### Study text
== == ==

His heart breaks every day for a year. A lot of girls try to ask him out, but he refuses. “That’d be cheating,” he whines. “She might come back, and if she does, I won’t be able to look her in the eyes if I made my thing whoopee with your thing.” This level of dedication only makes him more attractive. Soon, even the men of Notting Hill are checking out his ass.
Of course, she eventually comes back. Apparently in England you can show tits in newspapers, and one day, while visiting England, Julia Roberts finds her tits in some newspapers. She freaks out and heads to the only comfortable haven she knows, Judy’s house. They make love and have a sweet conversation about how weird it is that men love breasts. Judy admits, “I don’t know why. Speaking for myself, I’ve always preferred personality to body.” All the soccer moms who have his room wire-tapped swoon and sway. Some of them pass out. After he reads aloud some Nora Roberts, even the strongest of them are on the floor.
Their night together is wonderful, but it is all destroyed by a very rude awakening the next morning. The paparazzi have arrived. They break down Judy’s door and surround them while lying naked in bed. Immediately Julia starts yelling at and slapping Judy. “You called the Razzi! Fucker! You’re just trying to get famous by fucking a famous person!”

== == ==

### Dataset
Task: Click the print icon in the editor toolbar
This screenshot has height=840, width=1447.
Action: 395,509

== == ==

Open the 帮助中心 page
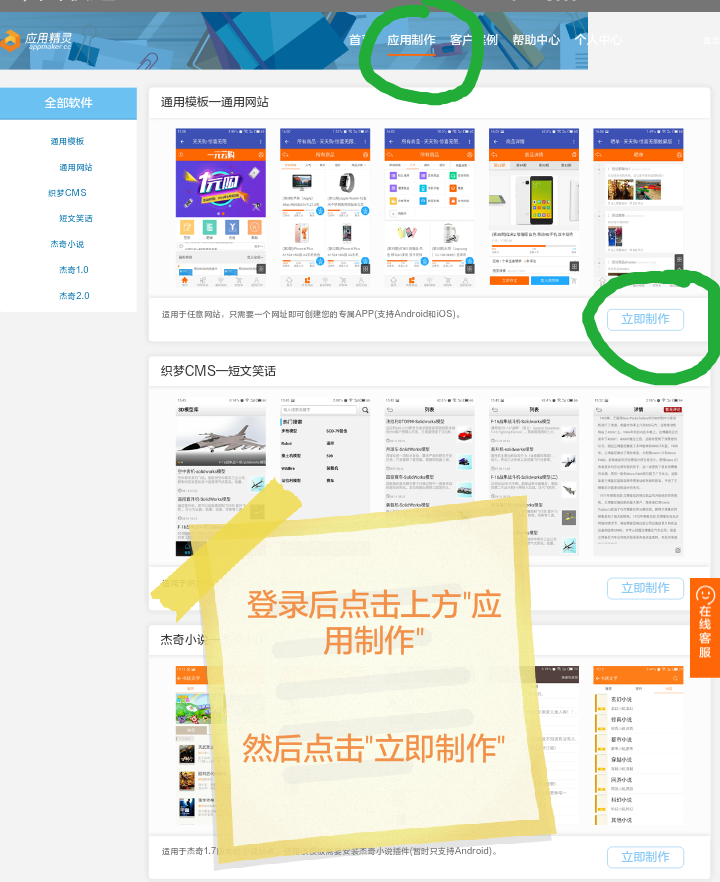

== == ==

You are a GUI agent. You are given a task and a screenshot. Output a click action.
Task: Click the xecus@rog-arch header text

== == ==

### Exercise details
Reproduce everything in the Notting Hill text from "Of course, she" down to "on the floor.".

### Result for this task
Of course, she eventually comes back. Apparently in England you can show tits in newspapers, and one day, while visiting England, Julia Roberts finds her tits in some newspapers. She freaks out and heads to the only comfortable haven she knows, Judy’s house. They make love and have a sweet conversation about how weird it is that men love breasts. Judy admits, “I don’t know why. Speaking for myself, I’ve always preferred personality to body.” All the soccer moms who have his room wire-tapped swoon and sway. Some of them pass out. After he reads aloud some Nora Roberts, even the strongest of them are on the floor.